• **WHAT THE TASK REQUIRES**
Copy the items below word for word, beginning at the line with "Where should I click to: Open the Someday/Maybe" and continuing through the line with "tap(775, 20)". Include both of those lines and nothing else.

[Start PROVIDED RECORDS]

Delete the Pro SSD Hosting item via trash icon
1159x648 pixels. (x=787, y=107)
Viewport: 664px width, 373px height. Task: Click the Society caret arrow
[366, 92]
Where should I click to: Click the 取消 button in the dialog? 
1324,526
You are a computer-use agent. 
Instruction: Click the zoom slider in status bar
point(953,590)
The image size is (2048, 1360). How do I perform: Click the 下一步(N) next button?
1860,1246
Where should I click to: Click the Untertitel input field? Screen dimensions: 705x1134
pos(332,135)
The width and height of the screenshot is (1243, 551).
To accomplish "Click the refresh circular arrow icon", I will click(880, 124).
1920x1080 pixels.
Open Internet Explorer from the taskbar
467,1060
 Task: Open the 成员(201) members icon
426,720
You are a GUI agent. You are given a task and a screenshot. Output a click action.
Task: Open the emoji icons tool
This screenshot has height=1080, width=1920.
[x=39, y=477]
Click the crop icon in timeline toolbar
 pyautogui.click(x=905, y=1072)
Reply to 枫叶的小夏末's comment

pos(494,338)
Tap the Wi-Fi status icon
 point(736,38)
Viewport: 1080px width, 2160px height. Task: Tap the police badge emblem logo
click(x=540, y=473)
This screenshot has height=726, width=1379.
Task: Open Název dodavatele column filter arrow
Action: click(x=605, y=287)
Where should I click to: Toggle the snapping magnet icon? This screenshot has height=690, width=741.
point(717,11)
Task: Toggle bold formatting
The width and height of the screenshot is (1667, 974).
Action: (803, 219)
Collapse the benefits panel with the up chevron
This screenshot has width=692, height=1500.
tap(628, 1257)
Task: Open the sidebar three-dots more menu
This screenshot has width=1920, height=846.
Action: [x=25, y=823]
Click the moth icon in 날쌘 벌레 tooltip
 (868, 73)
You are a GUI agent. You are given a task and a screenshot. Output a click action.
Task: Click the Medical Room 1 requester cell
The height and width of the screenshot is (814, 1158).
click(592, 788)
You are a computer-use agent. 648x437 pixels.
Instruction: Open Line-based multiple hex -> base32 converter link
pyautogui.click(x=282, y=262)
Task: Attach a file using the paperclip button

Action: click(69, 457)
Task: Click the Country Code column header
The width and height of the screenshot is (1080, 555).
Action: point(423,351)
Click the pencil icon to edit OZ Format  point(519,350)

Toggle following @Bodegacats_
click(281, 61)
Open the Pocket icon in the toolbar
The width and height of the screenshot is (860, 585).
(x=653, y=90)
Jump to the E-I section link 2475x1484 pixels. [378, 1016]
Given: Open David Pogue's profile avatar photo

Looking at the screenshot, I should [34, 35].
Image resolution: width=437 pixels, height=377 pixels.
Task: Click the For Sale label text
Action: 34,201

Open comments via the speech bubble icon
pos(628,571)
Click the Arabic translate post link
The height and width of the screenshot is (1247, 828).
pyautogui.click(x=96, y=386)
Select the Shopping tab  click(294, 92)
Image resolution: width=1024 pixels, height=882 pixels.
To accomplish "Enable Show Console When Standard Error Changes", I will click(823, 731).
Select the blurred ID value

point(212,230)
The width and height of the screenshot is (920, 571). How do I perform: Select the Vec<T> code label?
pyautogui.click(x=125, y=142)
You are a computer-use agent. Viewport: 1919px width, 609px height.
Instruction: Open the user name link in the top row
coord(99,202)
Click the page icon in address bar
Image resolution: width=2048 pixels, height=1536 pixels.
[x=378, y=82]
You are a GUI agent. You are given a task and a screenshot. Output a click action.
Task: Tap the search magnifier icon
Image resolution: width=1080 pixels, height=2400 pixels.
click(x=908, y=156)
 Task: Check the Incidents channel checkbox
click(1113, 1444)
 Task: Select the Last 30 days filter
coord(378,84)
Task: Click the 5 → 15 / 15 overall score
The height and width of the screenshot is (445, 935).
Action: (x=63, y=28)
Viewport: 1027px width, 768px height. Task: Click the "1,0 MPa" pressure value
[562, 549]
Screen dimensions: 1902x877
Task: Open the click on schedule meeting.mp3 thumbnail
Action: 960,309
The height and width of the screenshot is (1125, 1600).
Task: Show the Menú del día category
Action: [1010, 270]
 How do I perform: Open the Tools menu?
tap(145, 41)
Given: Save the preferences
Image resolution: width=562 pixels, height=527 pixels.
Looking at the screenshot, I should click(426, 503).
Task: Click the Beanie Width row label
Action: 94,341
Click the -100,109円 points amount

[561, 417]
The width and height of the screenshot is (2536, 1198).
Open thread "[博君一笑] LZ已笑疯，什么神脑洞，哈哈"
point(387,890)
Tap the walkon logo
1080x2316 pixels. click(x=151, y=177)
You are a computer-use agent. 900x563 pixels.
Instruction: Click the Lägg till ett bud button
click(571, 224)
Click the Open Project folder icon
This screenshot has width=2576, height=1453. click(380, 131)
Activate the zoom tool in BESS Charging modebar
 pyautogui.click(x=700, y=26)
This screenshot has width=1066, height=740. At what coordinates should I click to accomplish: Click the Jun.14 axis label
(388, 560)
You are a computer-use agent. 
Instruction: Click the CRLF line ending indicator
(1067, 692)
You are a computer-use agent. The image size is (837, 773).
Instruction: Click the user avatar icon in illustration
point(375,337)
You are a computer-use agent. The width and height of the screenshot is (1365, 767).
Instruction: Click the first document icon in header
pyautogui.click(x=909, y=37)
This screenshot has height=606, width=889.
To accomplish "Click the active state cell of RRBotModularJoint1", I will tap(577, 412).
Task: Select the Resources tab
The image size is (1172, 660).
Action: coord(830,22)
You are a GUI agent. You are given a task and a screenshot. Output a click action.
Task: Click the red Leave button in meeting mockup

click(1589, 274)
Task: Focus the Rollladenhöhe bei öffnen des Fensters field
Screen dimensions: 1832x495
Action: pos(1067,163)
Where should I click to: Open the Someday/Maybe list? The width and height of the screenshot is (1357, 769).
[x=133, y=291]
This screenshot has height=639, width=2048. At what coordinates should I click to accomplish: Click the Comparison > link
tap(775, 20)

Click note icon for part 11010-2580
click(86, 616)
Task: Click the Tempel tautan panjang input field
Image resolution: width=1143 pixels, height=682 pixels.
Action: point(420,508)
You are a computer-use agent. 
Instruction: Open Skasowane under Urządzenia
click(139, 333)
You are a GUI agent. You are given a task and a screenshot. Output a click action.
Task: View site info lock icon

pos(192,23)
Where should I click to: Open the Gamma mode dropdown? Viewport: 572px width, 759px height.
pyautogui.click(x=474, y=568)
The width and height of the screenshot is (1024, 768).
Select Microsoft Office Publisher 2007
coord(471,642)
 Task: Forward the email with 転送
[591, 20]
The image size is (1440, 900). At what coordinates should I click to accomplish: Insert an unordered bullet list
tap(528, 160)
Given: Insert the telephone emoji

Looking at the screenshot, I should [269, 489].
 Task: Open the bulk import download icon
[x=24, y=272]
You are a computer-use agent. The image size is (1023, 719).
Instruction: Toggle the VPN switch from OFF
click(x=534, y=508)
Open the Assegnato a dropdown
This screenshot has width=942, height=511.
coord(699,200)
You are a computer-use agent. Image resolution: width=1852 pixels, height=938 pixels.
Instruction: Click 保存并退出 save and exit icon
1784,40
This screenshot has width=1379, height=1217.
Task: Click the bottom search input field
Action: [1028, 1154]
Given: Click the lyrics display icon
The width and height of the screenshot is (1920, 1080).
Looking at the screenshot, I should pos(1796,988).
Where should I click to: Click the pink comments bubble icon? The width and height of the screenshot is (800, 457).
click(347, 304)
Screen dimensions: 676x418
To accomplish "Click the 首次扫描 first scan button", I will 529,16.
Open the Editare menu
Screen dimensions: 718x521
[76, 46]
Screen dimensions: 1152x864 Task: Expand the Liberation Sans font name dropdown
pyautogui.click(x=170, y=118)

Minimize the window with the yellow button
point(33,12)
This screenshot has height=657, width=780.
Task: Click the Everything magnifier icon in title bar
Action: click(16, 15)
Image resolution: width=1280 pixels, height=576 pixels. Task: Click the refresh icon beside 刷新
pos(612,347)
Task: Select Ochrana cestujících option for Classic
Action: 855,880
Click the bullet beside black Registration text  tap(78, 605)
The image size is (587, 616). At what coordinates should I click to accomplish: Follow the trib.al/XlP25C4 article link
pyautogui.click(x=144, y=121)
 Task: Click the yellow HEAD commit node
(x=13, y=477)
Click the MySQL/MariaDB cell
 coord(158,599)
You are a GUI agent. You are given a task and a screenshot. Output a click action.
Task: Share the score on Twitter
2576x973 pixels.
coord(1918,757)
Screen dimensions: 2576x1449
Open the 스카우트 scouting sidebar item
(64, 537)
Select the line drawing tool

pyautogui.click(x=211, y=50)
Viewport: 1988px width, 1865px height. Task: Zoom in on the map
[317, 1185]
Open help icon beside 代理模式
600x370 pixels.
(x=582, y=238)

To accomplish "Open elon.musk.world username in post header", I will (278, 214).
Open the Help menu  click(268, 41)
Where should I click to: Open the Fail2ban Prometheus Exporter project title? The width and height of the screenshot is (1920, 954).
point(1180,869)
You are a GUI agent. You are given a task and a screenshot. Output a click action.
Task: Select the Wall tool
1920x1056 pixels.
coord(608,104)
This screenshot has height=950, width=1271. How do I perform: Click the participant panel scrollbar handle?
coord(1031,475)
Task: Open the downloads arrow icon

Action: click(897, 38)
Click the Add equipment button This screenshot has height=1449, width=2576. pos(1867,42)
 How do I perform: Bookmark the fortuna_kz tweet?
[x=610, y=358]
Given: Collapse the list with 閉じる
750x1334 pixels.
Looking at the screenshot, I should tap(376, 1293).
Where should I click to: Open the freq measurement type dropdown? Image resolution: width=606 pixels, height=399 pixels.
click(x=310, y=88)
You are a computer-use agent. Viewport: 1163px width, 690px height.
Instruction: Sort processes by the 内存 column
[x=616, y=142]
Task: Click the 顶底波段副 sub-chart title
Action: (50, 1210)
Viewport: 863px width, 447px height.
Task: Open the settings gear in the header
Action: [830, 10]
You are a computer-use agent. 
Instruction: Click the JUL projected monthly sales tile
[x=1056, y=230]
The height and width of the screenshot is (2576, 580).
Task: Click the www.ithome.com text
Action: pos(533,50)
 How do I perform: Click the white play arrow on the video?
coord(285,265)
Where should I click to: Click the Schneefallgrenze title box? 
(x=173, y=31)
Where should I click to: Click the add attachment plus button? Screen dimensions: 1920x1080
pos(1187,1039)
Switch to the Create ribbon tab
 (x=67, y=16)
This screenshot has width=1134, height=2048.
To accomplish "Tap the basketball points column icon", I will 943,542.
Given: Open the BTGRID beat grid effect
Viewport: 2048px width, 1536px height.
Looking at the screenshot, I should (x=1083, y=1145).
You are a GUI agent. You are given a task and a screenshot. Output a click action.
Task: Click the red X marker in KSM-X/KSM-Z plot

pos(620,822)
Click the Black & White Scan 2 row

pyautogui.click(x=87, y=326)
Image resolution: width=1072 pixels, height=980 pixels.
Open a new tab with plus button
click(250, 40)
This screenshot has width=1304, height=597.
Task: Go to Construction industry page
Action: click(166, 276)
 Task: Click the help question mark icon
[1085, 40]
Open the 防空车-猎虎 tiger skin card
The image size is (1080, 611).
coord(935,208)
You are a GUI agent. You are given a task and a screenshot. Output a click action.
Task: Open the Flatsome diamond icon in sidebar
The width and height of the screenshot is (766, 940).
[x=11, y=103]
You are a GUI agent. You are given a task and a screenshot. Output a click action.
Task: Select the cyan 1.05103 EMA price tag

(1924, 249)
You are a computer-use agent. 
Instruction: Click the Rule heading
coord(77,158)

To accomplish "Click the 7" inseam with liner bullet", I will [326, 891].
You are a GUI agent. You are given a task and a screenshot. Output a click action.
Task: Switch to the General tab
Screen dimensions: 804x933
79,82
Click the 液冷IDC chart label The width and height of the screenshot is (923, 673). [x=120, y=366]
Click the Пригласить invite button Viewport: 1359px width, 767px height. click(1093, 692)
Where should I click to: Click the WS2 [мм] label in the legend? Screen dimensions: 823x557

[End PROVIDED RECORDS]

• **WORKED SOLUTION**
Where should I click to: Open the Someday/Maybe list? The width and height of the screenshot is (1357, 769).
[x=133, y=291]
This screenshot has height=639, width=2048. At what coordinates should I click to accomplish: Click the Comparison > link
tap(775, 20)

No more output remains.